Data items:
--

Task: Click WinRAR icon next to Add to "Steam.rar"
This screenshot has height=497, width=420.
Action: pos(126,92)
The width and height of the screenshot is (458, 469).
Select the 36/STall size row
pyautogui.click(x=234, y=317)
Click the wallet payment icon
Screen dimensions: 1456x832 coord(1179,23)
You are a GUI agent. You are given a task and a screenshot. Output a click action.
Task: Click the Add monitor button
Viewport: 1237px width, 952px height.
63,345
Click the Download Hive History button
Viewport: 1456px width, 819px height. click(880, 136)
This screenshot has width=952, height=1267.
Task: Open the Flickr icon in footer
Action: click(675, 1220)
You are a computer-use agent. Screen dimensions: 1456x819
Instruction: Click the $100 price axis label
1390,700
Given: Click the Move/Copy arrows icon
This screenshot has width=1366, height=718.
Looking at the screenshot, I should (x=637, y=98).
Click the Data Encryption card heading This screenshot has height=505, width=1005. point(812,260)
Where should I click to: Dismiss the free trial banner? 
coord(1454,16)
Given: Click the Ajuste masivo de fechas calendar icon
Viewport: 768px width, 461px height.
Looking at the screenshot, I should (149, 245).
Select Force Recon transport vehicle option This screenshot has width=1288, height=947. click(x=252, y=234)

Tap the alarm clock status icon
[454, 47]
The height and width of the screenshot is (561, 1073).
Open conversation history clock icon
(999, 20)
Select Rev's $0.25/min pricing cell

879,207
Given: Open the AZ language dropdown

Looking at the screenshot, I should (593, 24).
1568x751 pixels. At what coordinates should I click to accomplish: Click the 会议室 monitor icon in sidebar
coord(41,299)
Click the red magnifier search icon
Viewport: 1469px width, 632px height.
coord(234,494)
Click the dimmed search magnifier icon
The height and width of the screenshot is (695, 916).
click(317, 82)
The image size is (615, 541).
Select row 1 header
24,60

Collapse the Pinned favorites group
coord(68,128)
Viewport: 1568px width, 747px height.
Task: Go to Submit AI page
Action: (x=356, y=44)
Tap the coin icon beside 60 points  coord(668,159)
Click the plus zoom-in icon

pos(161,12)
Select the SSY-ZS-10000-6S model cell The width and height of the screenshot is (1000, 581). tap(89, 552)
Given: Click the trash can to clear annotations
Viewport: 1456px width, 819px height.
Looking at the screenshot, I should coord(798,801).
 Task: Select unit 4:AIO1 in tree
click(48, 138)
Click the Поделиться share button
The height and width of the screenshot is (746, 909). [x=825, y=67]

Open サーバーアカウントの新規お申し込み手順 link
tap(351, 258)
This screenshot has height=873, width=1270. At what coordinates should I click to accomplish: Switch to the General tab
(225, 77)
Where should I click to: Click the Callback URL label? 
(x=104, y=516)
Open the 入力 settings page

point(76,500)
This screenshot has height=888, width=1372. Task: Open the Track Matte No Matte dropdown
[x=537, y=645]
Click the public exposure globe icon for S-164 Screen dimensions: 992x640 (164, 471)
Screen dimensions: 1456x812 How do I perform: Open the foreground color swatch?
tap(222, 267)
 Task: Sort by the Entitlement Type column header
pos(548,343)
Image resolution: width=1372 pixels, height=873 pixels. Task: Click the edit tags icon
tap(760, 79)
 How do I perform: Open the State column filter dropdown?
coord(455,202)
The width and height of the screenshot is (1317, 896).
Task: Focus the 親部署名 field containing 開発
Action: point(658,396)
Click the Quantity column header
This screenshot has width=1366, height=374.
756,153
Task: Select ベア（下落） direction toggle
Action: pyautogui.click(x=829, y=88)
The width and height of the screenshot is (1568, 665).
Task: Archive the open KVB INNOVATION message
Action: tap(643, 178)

--

▸ **Aim**
How many lines of the entries above contain the word "dropdown"? Reply with the number alone.

▸ **Expected answer**
3